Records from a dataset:
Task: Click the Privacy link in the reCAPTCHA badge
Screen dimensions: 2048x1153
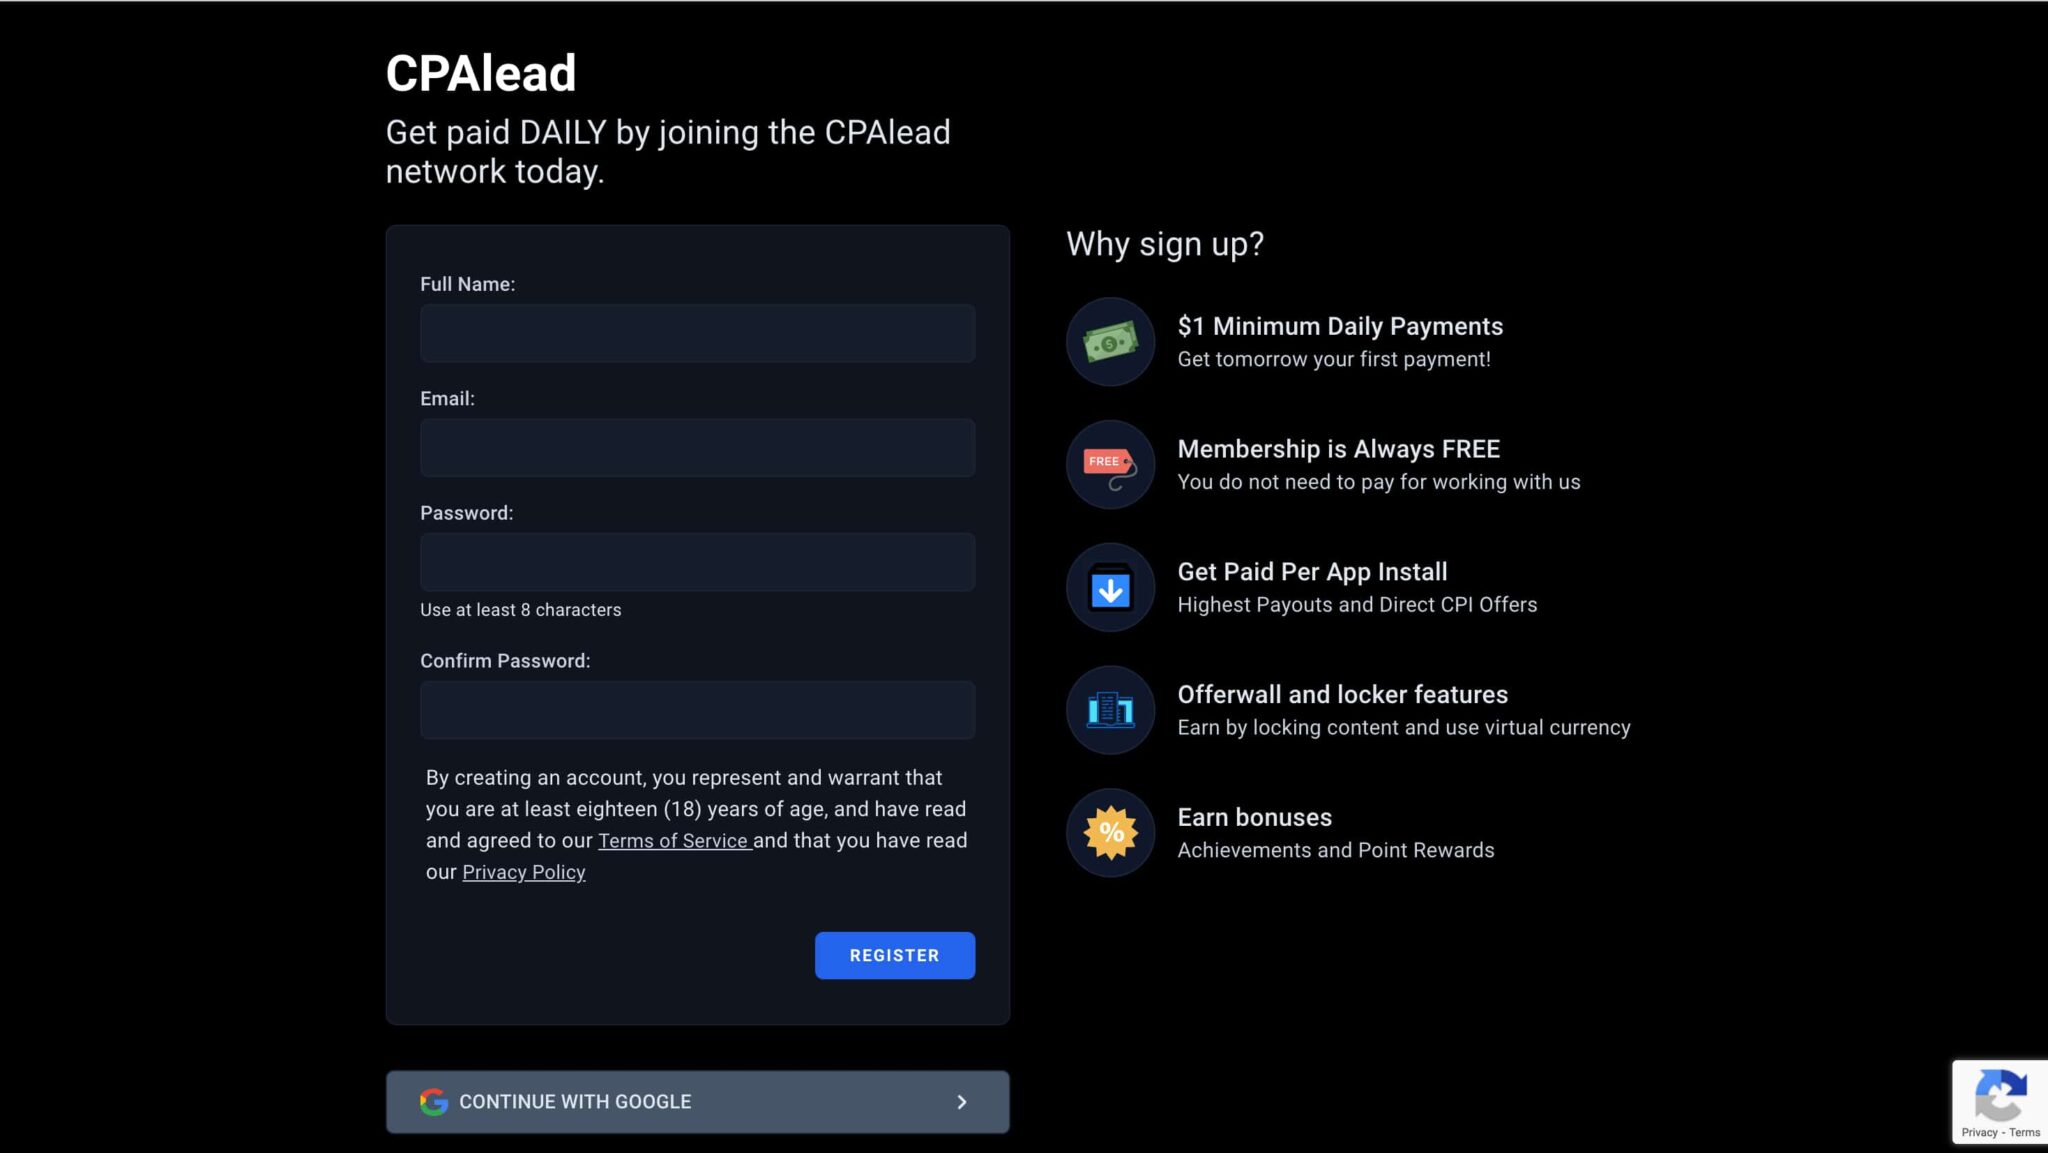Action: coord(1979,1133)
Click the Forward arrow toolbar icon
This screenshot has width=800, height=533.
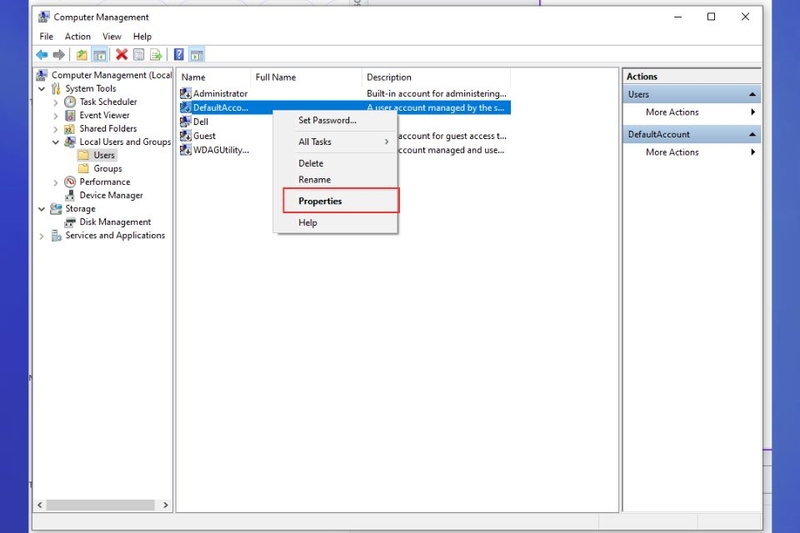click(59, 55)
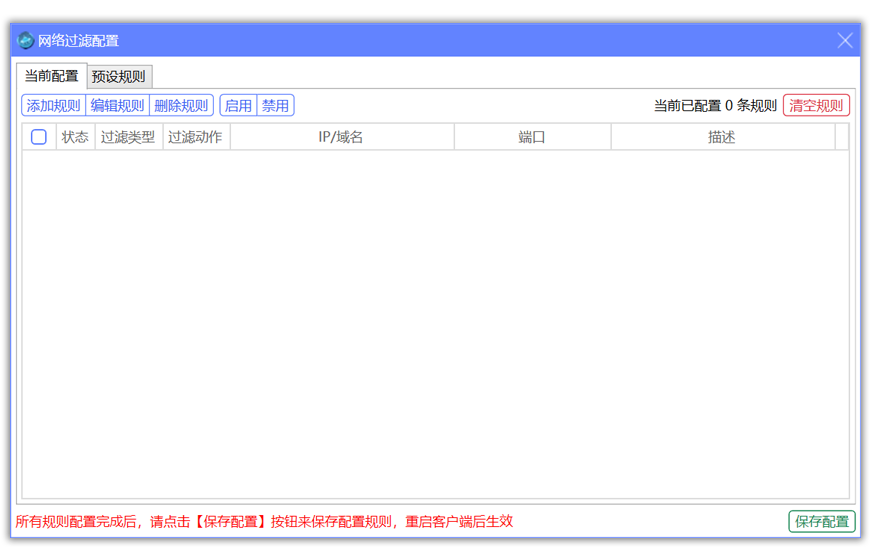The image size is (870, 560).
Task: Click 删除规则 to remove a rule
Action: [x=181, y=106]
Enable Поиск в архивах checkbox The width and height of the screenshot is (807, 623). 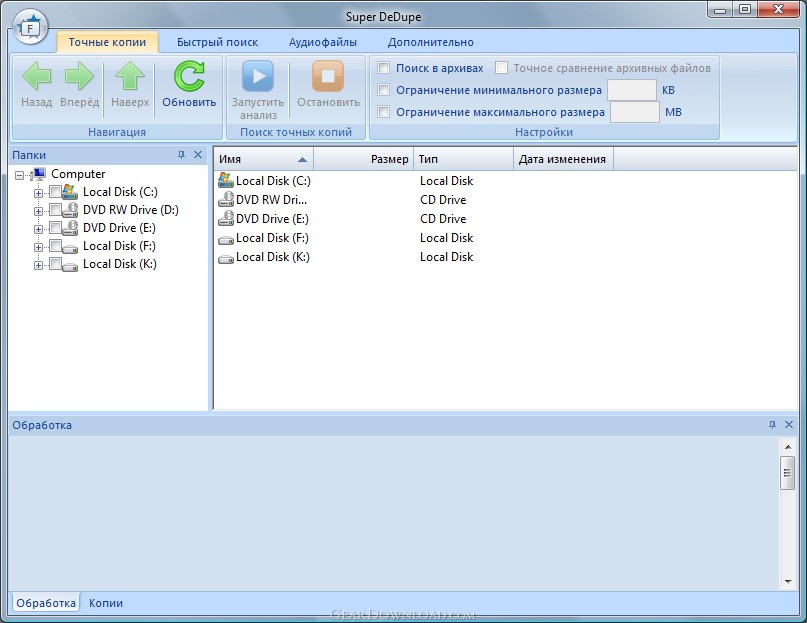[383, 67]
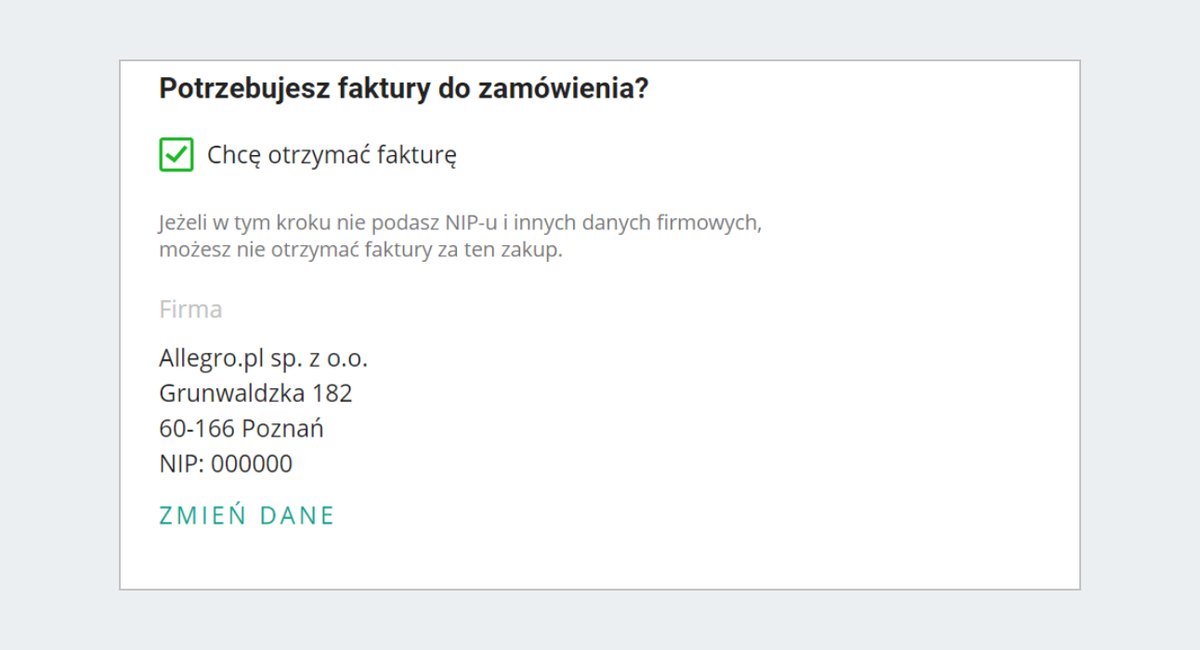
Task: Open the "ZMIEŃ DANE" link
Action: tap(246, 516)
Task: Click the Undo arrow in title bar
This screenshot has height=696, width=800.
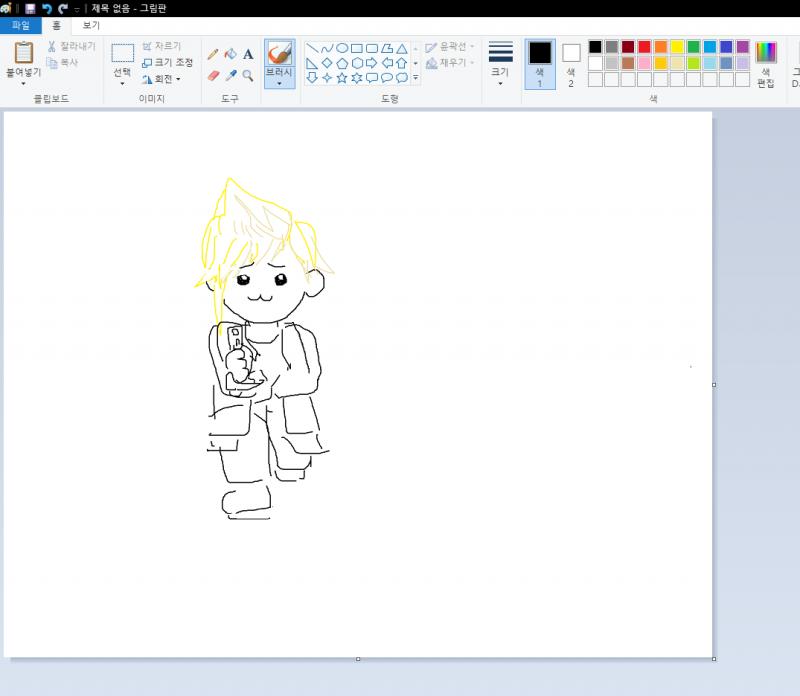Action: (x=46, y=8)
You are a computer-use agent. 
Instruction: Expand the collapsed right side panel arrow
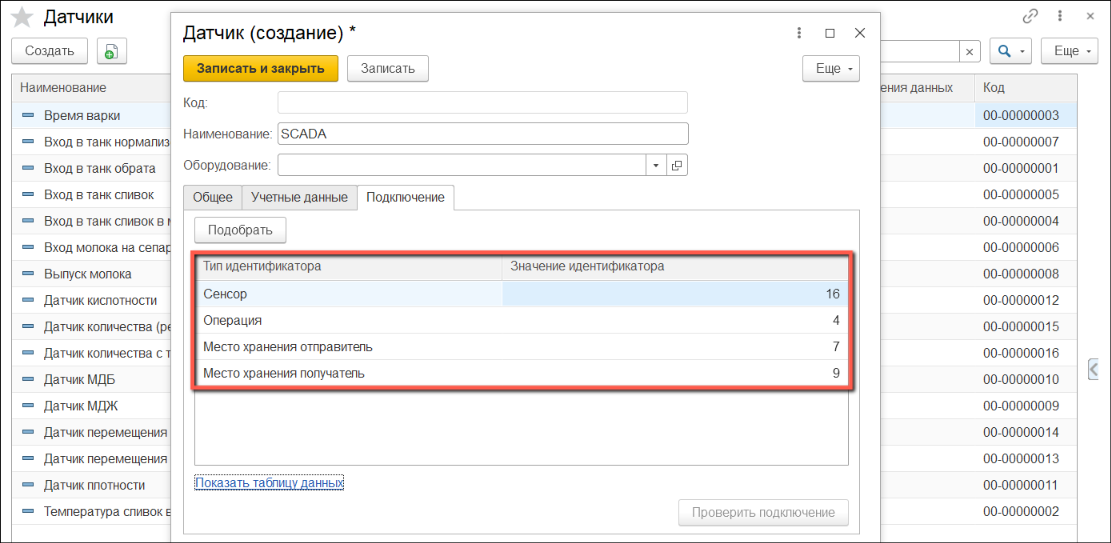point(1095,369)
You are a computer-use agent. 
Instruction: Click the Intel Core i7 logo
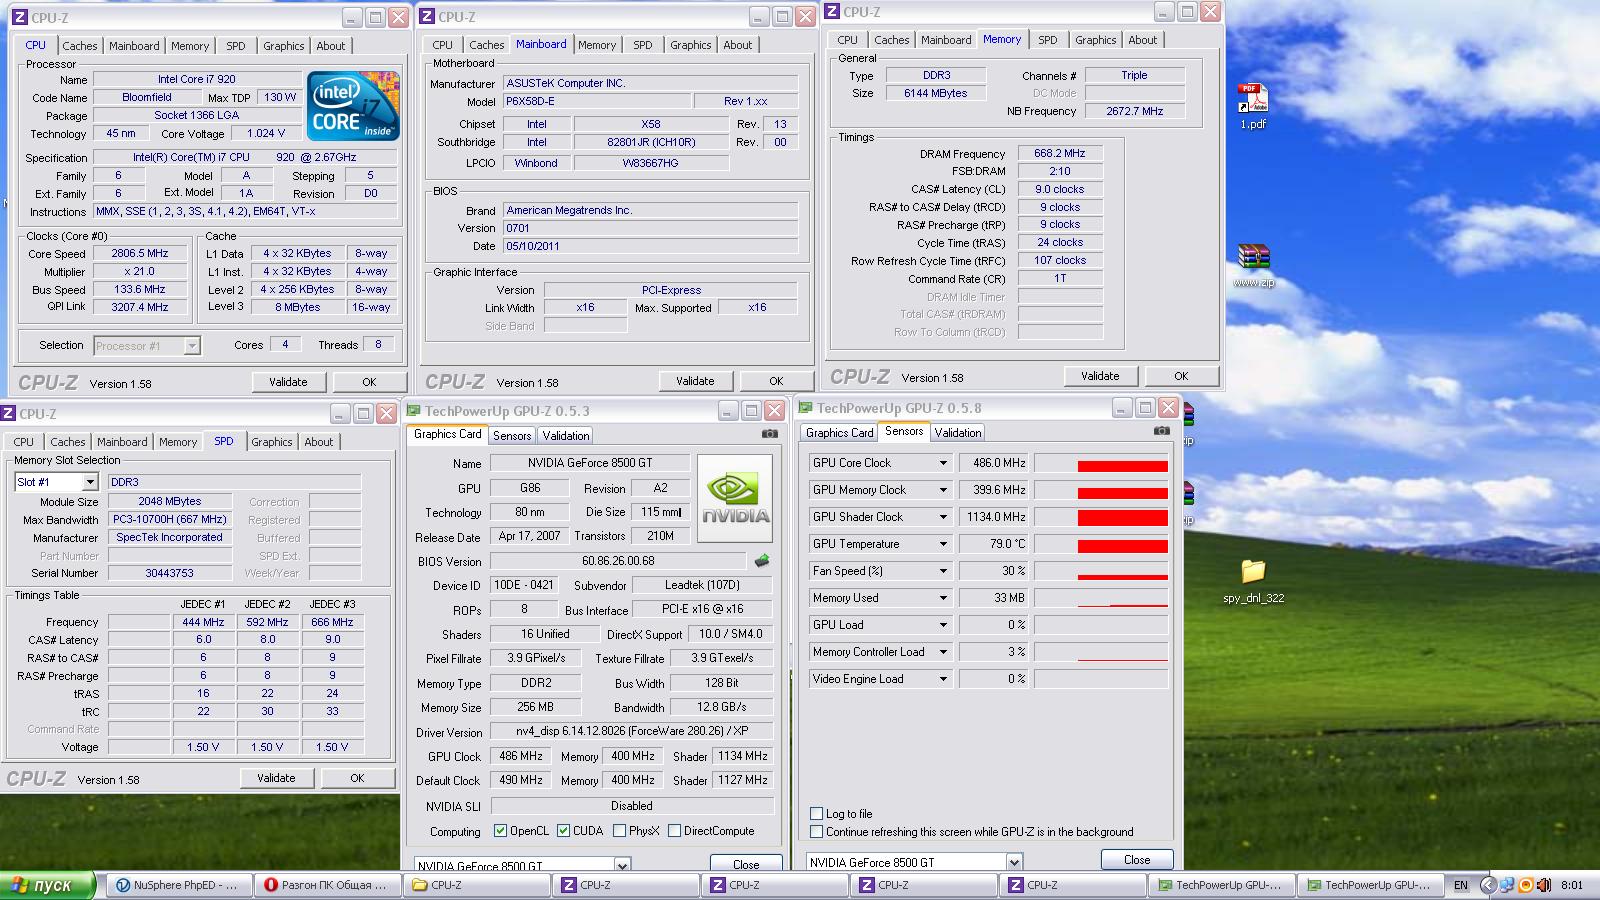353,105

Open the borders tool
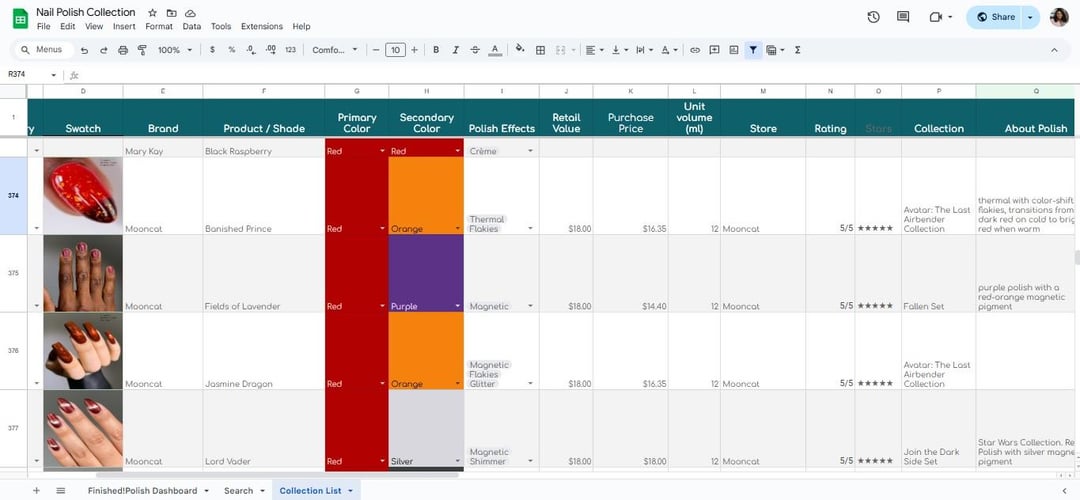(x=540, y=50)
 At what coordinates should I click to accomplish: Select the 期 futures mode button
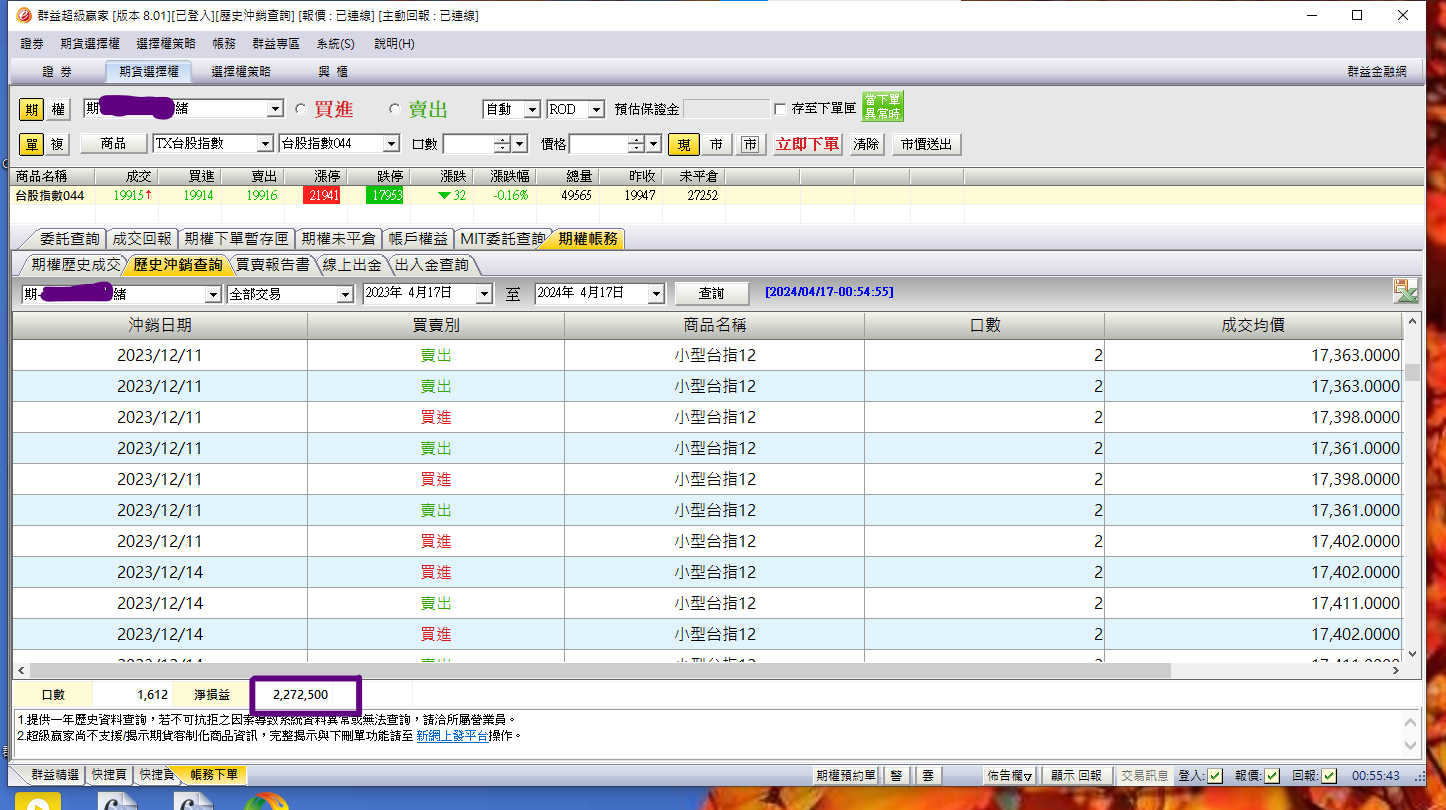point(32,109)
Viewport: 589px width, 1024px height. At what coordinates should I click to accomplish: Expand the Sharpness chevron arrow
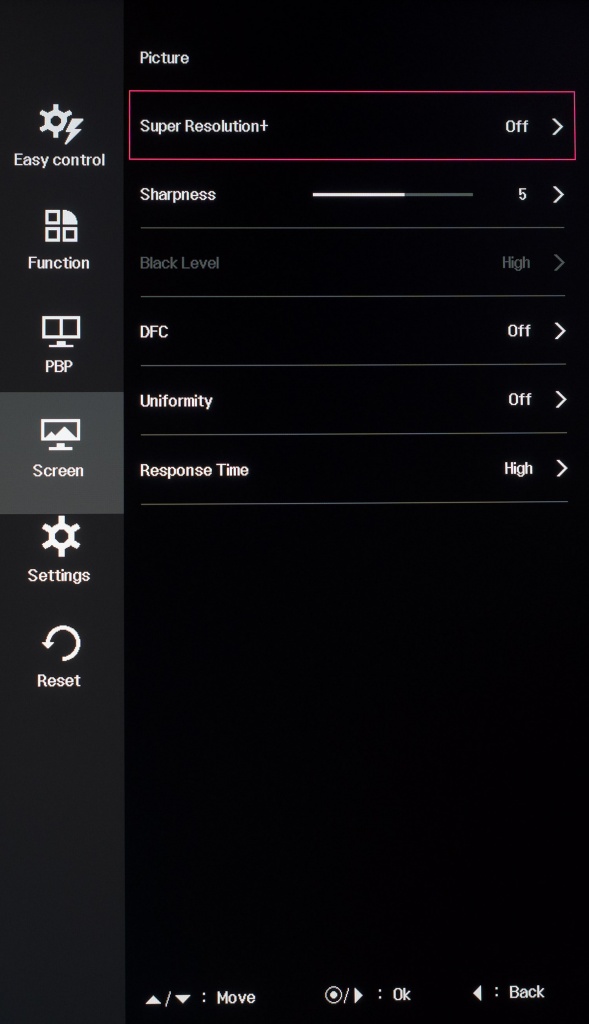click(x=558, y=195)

* [EXERCISE DESCRIPTION]: No pictures belong in the answer. It must repeat exactly the lines from the line with "At what coordinates should I click to accomplish: Select" through the final line of the records.

* [RESPONSE TO THIS EXERCISE]:
 At what coordinates should I click to accomplish: Select the 期 futures mode button
point(32,109)
Viewport: 589px width, 1024px height. At what coordinates should I click to accomplish: Expand the Sharpness chevron arrow
click(x=558, y=195)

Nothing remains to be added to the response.